Root’s shares have since rallied – they’re now $11 per share, down from $431 two days after it went public – so retail investors have probably lost money in company. But Drive’s 26.1% stake in Root pre-IPO was worth $1.46 billion on the day of the offering. Even six months after Root’s lockup period expired, the company’s stock was trading at $190, which is still way off, up from its opening day price of $27.

Of course, like other venture companies, Drive has faced challenges post-pandemic. To wit, one of Drive’s other success stories in production, Olive AI, failed to live up to its promises, according to a string of recent Axios reports.

The Columbus-based healthcare automation startup, founded in 2012, used its extensive history of axes (27 total) as proof that they finally fell in love. chance to meet an efficient business. As of last year, it describe itself A robotics process automation company takes on the most tedious tasks of hospital workers so that nurses and doctors can spend more time with patients. Olive has also been rewarded by investors for its willingness to shift gears. In fact, it has raised a staggering $902 million over the years and said last year that it was valued at 4 billion dollars.

But one thing is special Damn Axios piece Based on interviews with 16 former and current employees and medical technology executives, it was found that according to those individuals’ accounts, Olive had “hyped her abilities and created only a a fraction of the savings it promises.” A former employee told Axios in the same April article, “There are hospitals that won’t touch [Olive] because they know people who have been burned. . And I think people don’t want to admit it; there’s a sense of shame about it. “

Olive admitted last month that it made a mistake by laying off 450 employees. CEO Sean Lane said in a message to employees posted on Olive’s website that “Olive’s values ​​of ‘choosing the vision over the status quo’ and ‘urgent action’ have driving us to invest significantly in the most pressing parts of healthcare, scale our teams, and move quickly to bring solutions to market.”

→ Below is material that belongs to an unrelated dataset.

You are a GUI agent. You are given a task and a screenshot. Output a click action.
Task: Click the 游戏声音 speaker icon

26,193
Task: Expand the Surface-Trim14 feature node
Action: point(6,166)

Whether the costume would be appropriate for the ship was in question. When asked about Axios’ reports, Olsen, who sits on Olive’s board, downplayed them. “Olive is a business that is going through an amazing growth curve and on a rapid trajectory, and practically every fast-growing company is messy. Those companies that grow 300% a year, they’re being asked to do three times as much work as they did the year before, and it’s not going to be perfect.”

Especially with many VCs investing less dollars on less generous terms than last year, “You have to make a choice,” continued Olsen. “You have to change strategy. It doesn’t mean the company is failing.”

You can listen to our longer conversation with Olsen about where else they invest in the US, the company’s latest investments, and the changing nature of the board seats, right here.